Ein Fremder aus Elea
Ich kann zu diesen Thesen nicht wirklich was sagen. Die BRD ist wesentlich korporalistisch, quasi in Zünften organisiert. Die Nationalromantik des 19. Jahrhunderts weicht weltweit dem akropolitischen Modell des alten Griechenlands, welches Platon in den Nomoi schildert, durchaus im Spannungsverhältnis mit dem deutschen korporalistischen System. Ein ideologisch aufgeladenes Staatsbürgertum wie in Frankreich oder der Schweiz kann es in einem korporalistischen System nicht geben, die Entscheidungen werden im Stillen zwischen den Körperschaften vereinbart. Allerdings ist Deutschland aufgrund seiner Exportausrichtung an internationale Richtlinien gebunden, welche mit seinem Korporalismus nichts am Hut haben. Und also kommt es zu fortwährend bizarreren Blüten.

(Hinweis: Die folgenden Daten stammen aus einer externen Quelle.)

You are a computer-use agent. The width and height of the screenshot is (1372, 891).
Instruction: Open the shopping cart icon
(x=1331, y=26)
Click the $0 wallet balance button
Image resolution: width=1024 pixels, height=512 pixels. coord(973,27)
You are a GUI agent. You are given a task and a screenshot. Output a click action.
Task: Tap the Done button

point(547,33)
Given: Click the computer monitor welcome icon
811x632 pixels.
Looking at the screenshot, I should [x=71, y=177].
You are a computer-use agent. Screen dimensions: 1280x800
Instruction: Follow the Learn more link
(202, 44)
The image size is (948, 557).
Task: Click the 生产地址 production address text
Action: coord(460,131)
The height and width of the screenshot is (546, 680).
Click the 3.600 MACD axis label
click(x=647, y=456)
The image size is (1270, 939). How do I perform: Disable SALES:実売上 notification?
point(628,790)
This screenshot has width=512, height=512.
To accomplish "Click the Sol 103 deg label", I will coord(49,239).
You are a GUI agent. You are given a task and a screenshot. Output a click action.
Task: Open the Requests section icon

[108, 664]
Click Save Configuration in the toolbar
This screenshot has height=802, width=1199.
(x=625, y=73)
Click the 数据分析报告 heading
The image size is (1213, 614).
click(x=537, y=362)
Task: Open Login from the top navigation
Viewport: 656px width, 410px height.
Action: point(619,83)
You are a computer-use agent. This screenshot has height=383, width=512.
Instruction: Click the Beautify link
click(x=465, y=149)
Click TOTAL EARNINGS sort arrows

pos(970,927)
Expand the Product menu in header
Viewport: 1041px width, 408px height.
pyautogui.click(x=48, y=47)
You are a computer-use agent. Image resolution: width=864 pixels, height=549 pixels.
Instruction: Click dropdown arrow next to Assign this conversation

Ich denke, das gibt einen ganz guten Überblick. Noch bündiger ließe sich sagen, daß, nachdem Deutschland 1918 geköpft wurde, die politische Bestrebung darin bestand, seinen Körper gesund zu erhalten, und dies aufgrund der weltweiten Dynamik zunehmend schwieriger wird. Eine Dynamik freilich, zu welcher ein Rumpf nicht wirklich etwas zu sagen oder beizutragen hat, wiewohl das genaue Gegenteil gerne als Parole propagiert wird, aber noch nicht einmal paradoxerweise, da es durchaus verständlich ist, Kälber Kälbern als Vorbild vorzustellen, auch wenn nicht beabsichtigt ist, ihnen einen auch nur im Ansatz vergleichbaren Kälberstall zu bauen.